(14 ) - PEREMPUAN DI BALIK HUJAN





. ERVAN .

Aku melihatnya pertama kali, saat hujan datang tak di undang. Turun lebat tak terkira, membanjiri selokan juga lapangan basket. Menggenang di beberapa lantainya yang coak. Menguyupkan jaring-jaring di keranjang dan membuatnya lunglai, tak lagi menarik untuk dimasuki bola.
Aku melihatnya pertama kali, di sini, di belakang perpustakaan. Tempat yang sama seperti aku selalu melihatnya. Memperhatikannya menangis. Tanpa ada nyali untuk mendekati dan menghiburnya.

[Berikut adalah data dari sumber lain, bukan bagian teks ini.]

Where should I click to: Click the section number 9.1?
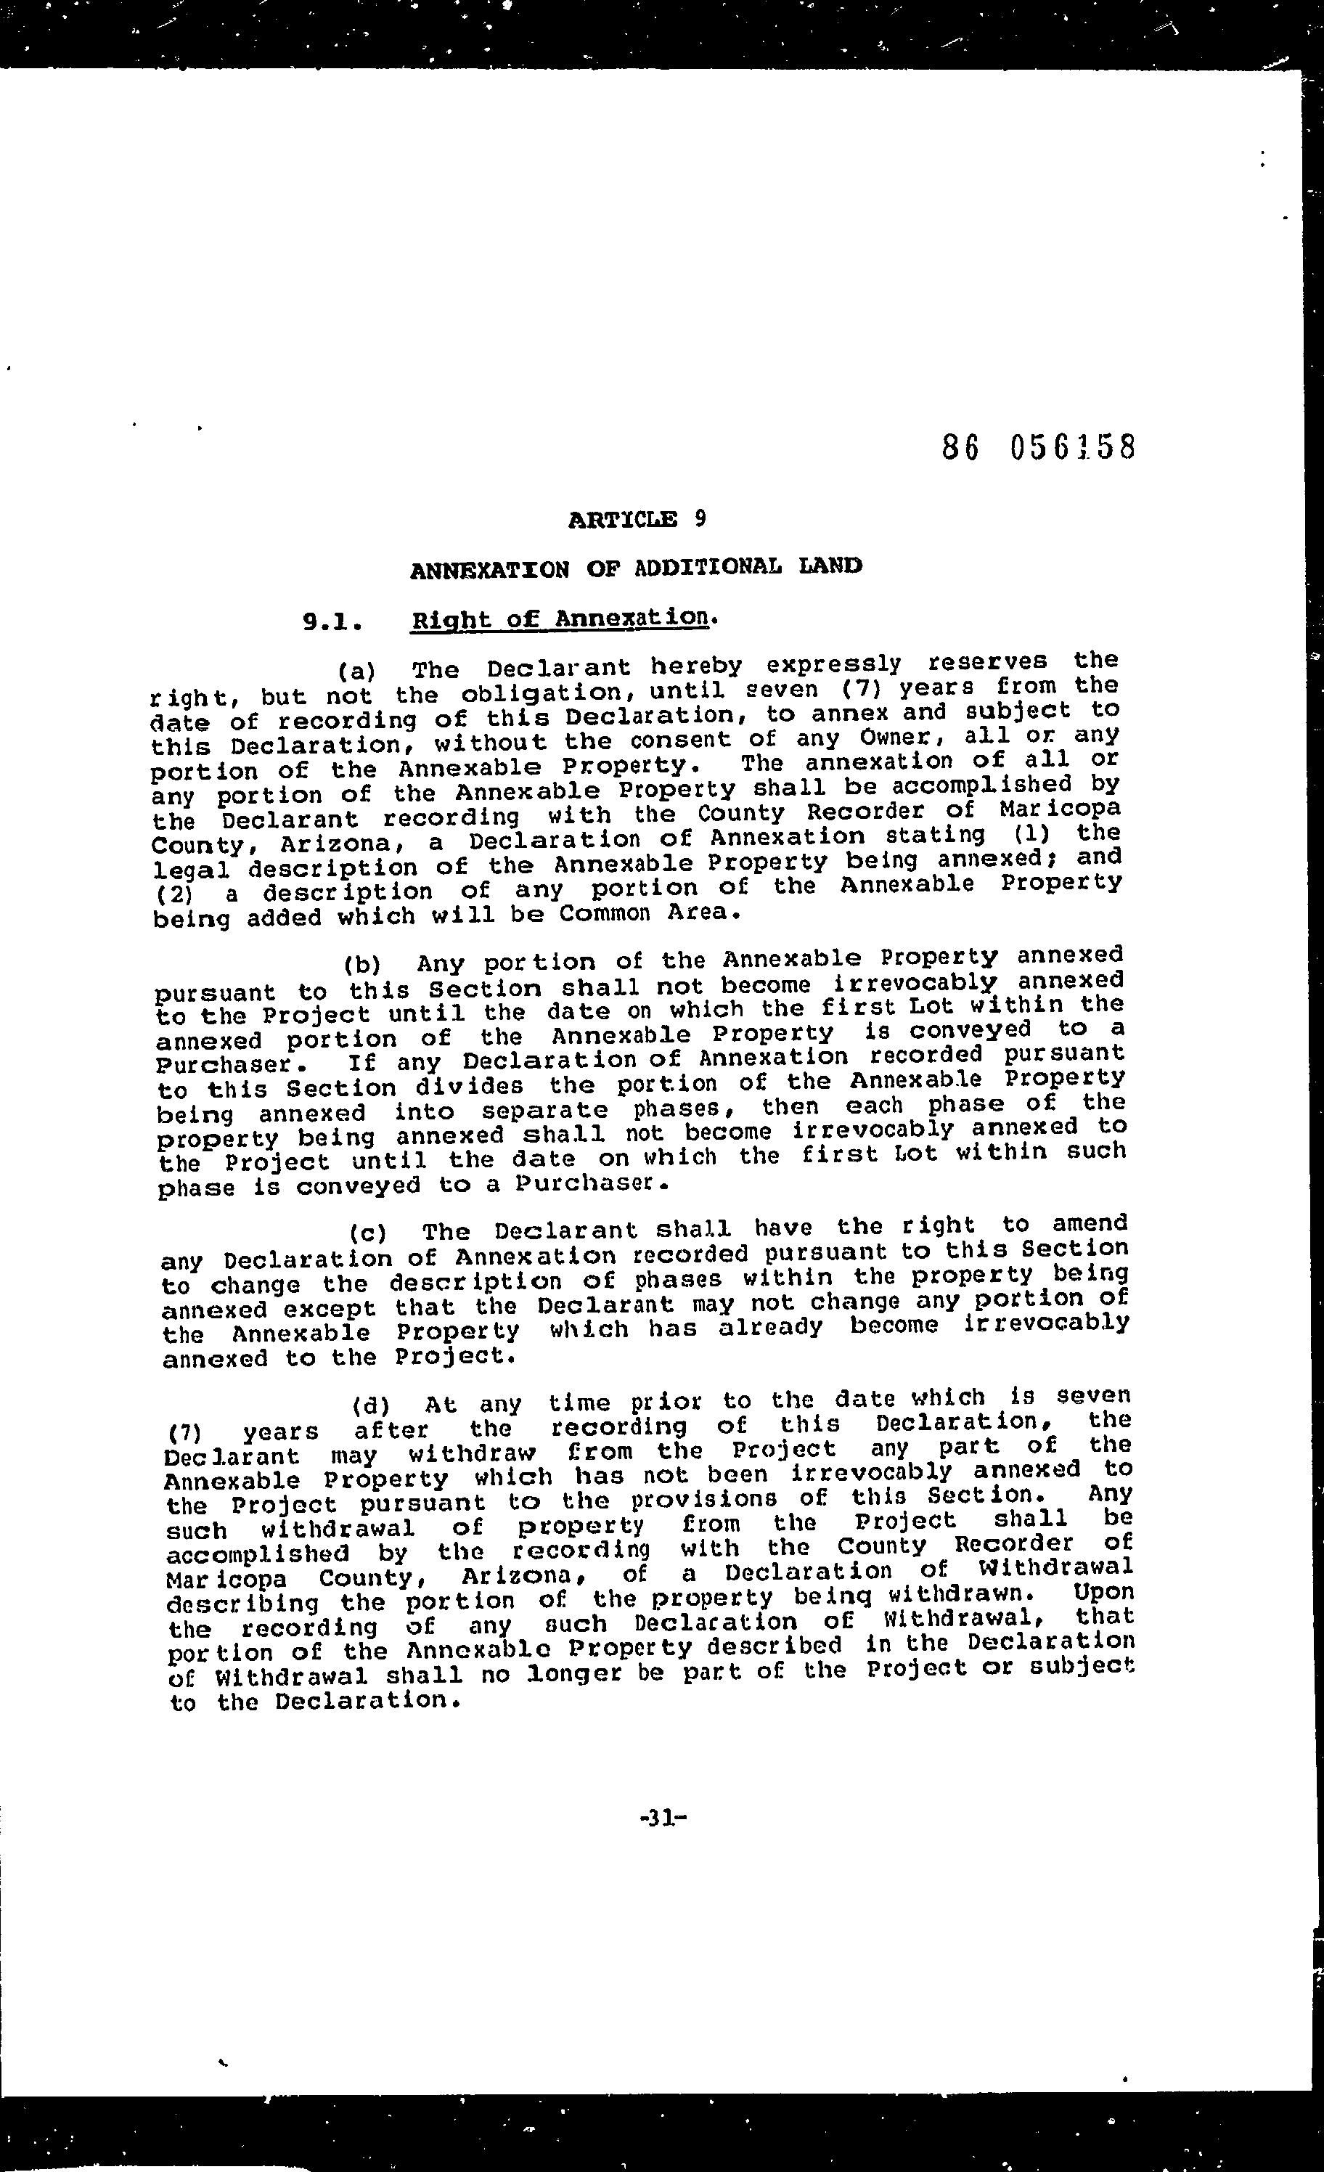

Lalu tahun pun berganti-ganti. Dan aku masihlah pemuda yang memandang dari kejauhan. Seperti saat ini, setelah puluhan tahun berlalu. Dan aku diberi kesempatan untuk memandangnya lagi. Tapi, lagi-lagi, aku tak punya nyali untuk duduk di sampingnya dan merengkuh bahunya dalam pelukannku. Aku terlalu pengecut untuk mengambil tempat Adhit yang saat ini duduk di sampingnya. Aku masih laki-laki tolol yang memandangi dari balik pohon akasia yang semakin tua. Dadaku berdenyut-denyut. Amarah karena ketidakmampuan terasa menguasaiku. Jari-jariku mengepal. Aku pergi meninggalkan mereka yang saling memagut penuh gairah dan kerinduan. Hujan ini tolol! Perasaan ini tolol! Dan aku laki-laki paling tolol di muka bumi!

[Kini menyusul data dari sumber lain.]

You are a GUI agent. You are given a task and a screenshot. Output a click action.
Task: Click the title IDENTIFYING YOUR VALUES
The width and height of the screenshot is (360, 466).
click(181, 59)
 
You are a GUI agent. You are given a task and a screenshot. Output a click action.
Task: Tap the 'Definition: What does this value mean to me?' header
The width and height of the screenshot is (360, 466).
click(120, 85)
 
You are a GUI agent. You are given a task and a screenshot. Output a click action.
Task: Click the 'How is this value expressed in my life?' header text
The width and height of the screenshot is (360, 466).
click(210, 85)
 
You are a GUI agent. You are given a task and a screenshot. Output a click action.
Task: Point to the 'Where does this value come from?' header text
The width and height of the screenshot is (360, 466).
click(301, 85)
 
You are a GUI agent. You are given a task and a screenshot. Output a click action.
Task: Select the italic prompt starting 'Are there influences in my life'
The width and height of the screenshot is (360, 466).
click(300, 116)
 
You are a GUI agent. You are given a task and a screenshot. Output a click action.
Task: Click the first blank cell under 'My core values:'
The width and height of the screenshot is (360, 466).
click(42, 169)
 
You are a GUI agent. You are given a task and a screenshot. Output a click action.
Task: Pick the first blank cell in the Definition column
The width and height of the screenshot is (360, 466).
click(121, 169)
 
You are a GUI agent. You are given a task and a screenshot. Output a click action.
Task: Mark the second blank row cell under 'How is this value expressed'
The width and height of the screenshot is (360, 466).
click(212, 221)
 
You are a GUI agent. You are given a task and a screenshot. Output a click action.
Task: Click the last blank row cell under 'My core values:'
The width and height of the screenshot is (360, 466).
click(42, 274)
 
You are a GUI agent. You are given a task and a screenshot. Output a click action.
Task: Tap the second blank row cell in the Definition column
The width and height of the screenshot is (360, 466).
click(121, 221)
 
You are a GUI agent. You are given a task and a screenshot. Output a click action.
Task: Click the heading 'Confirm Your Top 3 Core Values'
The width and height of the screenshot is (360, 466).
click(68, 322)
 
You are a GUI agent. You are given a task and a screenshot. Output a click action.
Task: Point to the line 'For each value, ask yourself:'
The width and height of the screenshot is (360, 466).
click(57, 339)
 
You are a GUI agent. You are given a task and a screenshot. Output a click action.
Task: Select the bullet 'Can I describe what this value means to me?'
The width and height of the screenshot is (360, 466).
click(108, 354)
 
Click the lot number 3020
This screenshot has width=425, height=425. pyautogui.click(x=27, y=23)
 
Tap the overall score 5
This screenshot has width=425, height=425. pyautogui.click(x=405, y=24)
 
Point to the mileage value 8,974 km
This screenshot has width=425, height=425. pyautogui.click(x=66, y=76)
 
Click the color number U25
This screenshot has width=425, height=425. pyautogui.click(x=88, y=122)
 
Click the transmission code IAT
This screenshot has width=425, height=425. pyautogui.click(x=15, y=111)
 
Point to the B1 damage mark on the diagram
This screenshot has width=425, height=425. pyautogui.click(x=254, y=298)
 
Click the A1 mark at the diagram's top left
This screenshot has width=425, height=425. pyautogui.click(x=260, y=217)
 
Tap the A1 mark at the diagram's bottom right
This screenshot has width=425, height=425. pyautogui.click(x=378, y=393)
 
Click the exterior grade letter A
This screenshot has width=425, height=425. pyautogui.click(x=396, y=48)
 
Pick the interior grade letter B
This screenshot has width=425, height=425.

“Van, Ervan! Kamu ke mana aja, sih? Aku nyariin dari tadi.”
Dan dia perempuan paling tolol yang pernah kutemui. Kupikir istriku sudah cukup menyebalkan, ternyata perempuan dihadapanku, yang kini sibuk menghilangkan butiran-butiran hujan di bajuku dengan sapu tangannya, jauh lebih tolol.
“Nyari kamar mandi, Feb.”  Aku memaksakan senyum manis yang dibuat-buat.

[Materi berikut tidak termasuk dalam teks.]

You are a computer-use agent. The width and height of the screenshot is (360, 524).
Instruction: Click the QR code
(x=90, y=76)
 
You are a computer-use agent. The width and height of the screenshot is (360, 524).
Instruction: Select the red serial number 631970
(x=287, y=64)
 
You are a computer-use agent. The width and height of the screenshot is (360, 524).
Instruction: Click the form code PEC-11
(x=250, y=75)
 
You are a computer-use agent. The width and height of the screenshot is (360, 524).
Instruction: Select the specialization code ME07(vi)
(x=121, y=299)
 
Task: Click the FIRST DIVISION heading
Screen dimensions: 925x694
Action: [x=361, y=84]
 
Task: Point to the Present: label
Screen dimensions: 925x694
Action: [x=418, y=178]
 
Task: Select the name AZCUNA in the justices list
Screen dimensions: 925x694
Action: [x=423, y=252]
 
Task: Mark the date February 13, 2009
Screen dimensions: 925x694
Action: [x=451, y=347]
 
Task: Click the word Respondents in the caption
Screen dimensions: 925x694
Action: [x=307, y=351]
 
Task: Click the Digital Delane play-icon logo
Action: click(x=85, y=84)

“Di bagian belakang aula, kan ada kamar mandi, Van. Nggak perlu lagi pergi ke luar gedung. Hujannya deras sekali, nanti kamu masuk angin. Ayoklah kita kembali ke aula sampai hujan reda.” Perempuan tolol ini membimbing diriku seolah aku muridnya yang ketahuan kencing sembarangan dan akan di bawa ke guru BP.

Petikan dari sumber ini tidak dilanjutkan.